Concept

Comet nucleus

Summary
The nucleus is the solid, central part of a comet, once termed a dirty snowball or an icy dirtball. A cometary nucleus is composed of rock, dust, and frozen gases. When heated by the Sun, the gases sublime and produce an atmosphere surrounding the nucleus known as the coma. The force exerted on the coma by the Sun's radiation pressure and solar wind cause an enormous tail to form, which points away from the Sun. A typical comet nucleus has an albedo of 0.04. This is blacker than coal, and may be caused by a covering of dust. Results from the Rosetta and Philae spacecraft show that the nucleus of 67P/Churyumov–Gerasimenko has no magnetic field, which suggests that magnetism may not have played a role in the early formation of planetesimals. Further, the ALICE spectrograph on Rosetta determined that electrons (within above the comet nucleus) produced from photoionization of water molecules by solar radiation, and not photons from the Sun as thought earlier, are responsible for the degradation of water and carbon dioxide molecules released from the comet nucleus into its coma. On 30 July 2015, scientists reported that the Philae spacecraft, that landed on comet 67P/Churyumov-Gerasimenko in November 2014, detected at least 16 organic compounds, of which four (including acetamide, acetone, methyl isocyanate and propionaldehyde) were detected for the first time on a comet. Comet nuclei, at ~1 km to at times tens of kilometers, could not be resolved by telescopes. Even current giant telescopes would give just a few pixels on target, assuming nuclei were not obscured by comae when near Earth.
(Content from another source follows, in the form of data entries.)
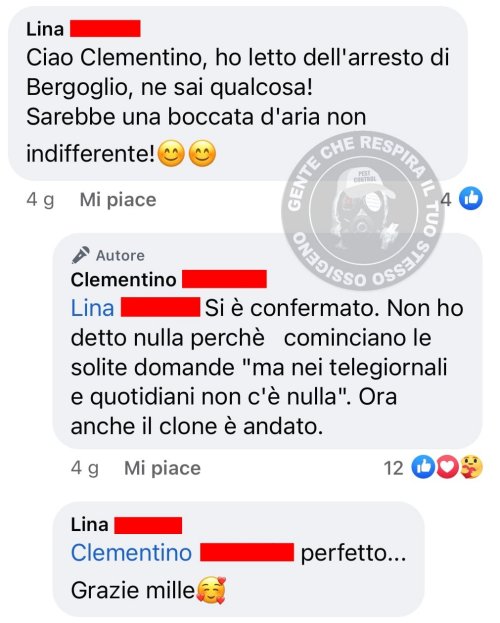500x623 pixels.
Task: Click the hearts-face emoji after Grazie mille
Action: (211, 590)
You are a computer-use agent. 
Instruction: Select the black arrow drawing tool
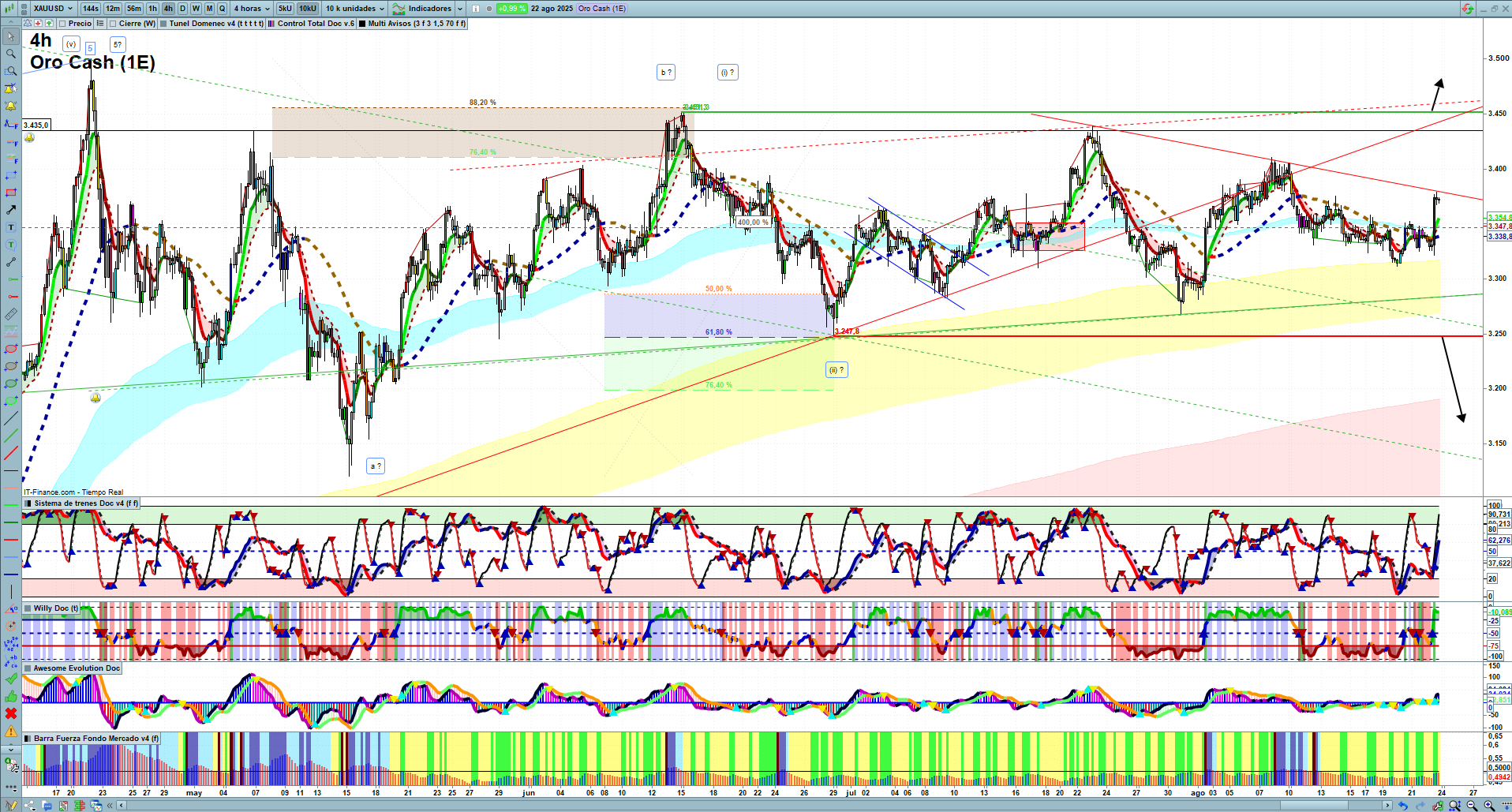click(x=11, y=210)
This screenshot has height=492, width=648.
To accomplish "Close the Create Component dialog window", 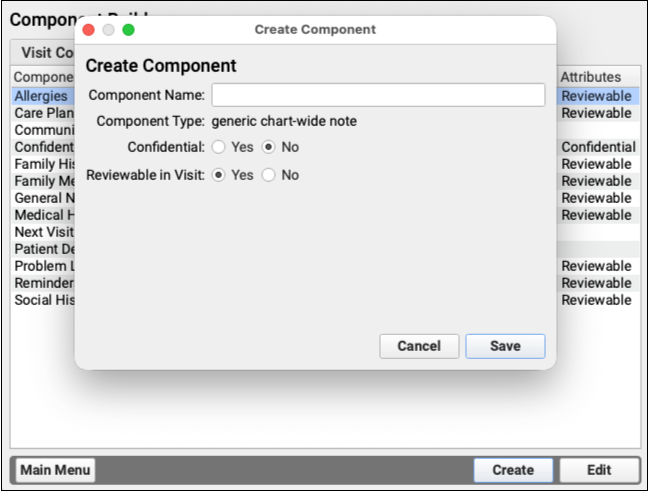I will click(x=89, y=30).
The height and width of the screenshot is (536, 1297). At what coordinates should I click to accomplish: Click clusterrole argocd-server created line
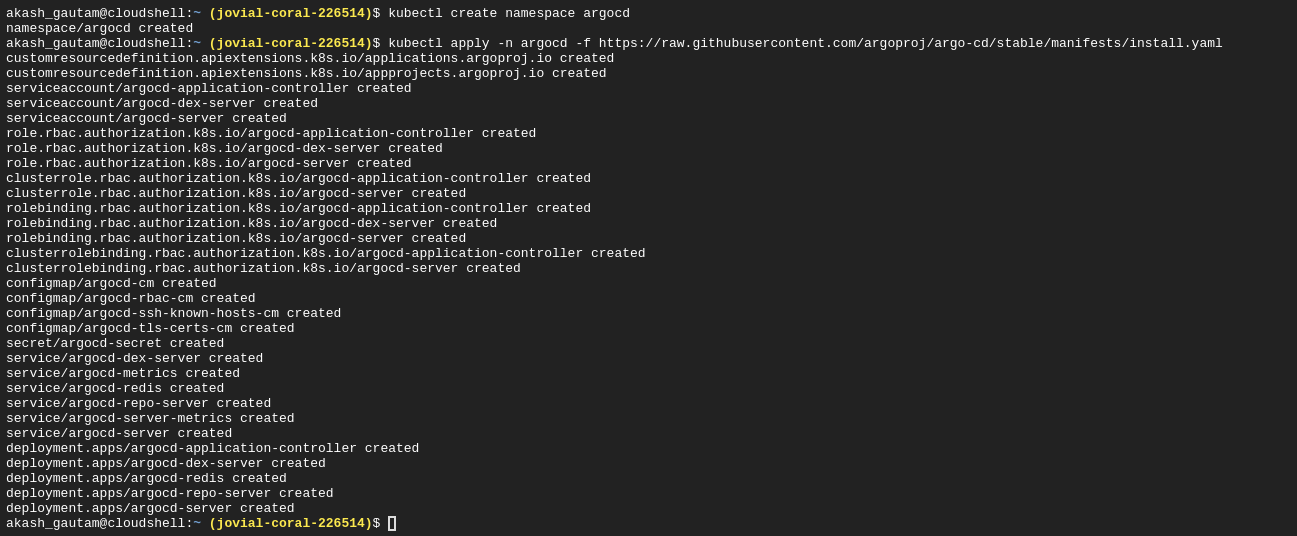236,193
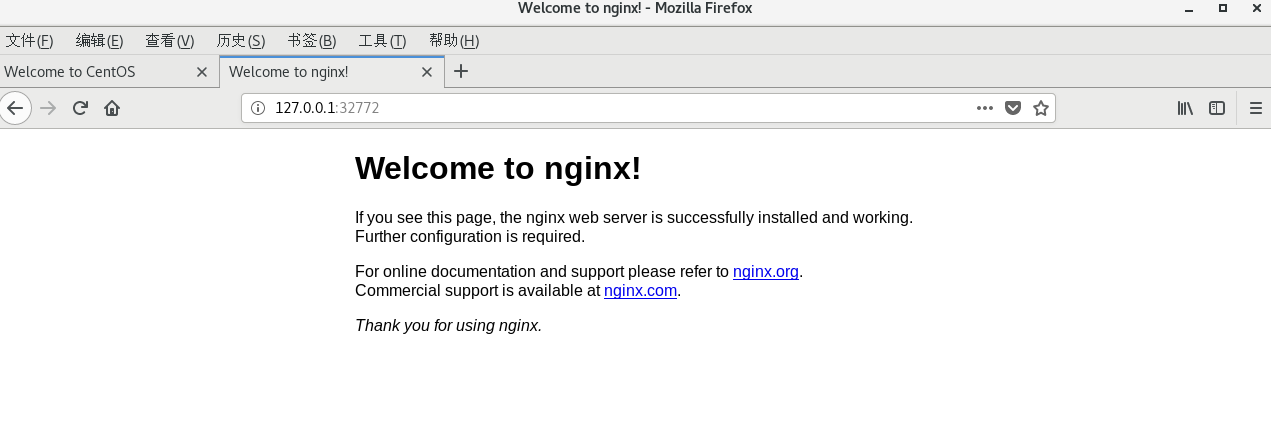This screenshot has width=1271, height=421.
Task: Follow the nginx.org link
Action: (x=765, y=271)
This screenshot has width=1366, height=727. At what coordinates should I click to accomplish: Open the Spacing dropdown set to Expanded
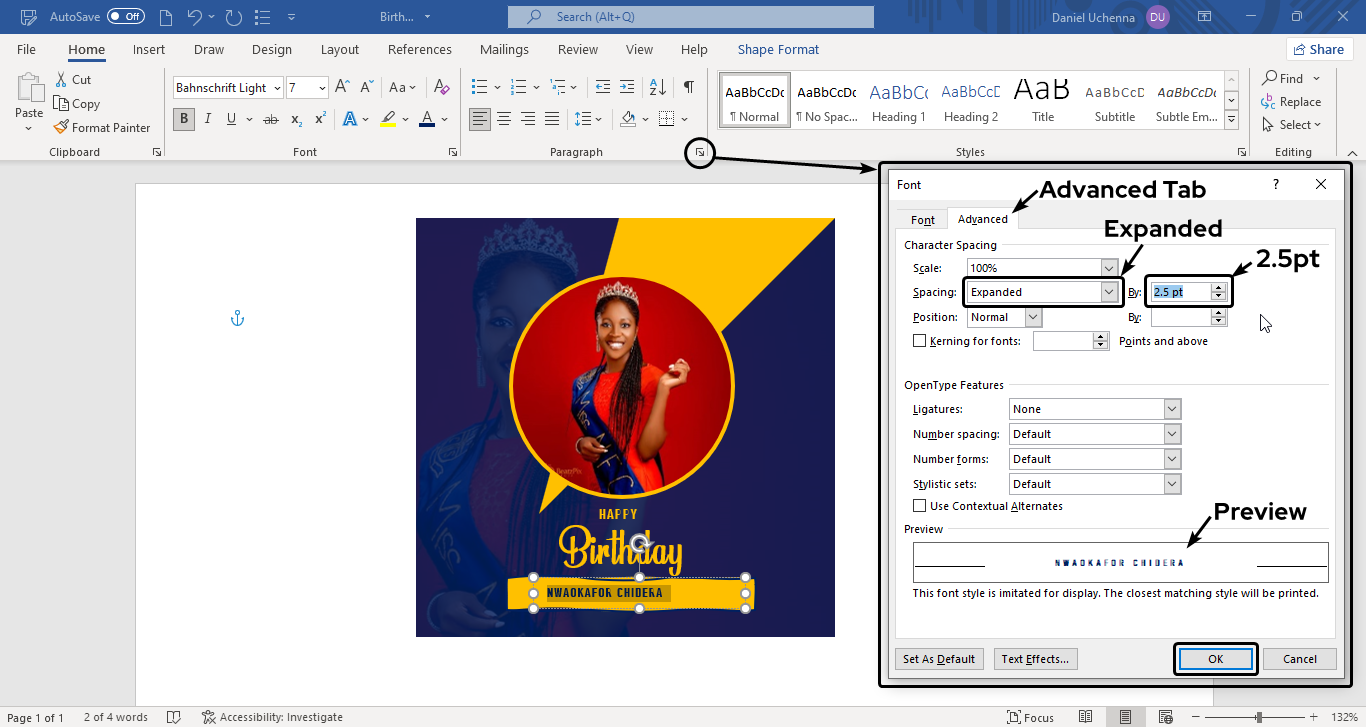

An understanding of the nucleus, versus the phenomenon of the coma, had to be deduced, from multiple lines of evidence. The "flying sandbank" model, first proposed in the late-1800s, posits a comet as a swarm of bodies, not a discrete object at all. Activity is the loss of both volatiles, and population members. This model was championed in midcentury by Raymond Lyttleton, along with an origin.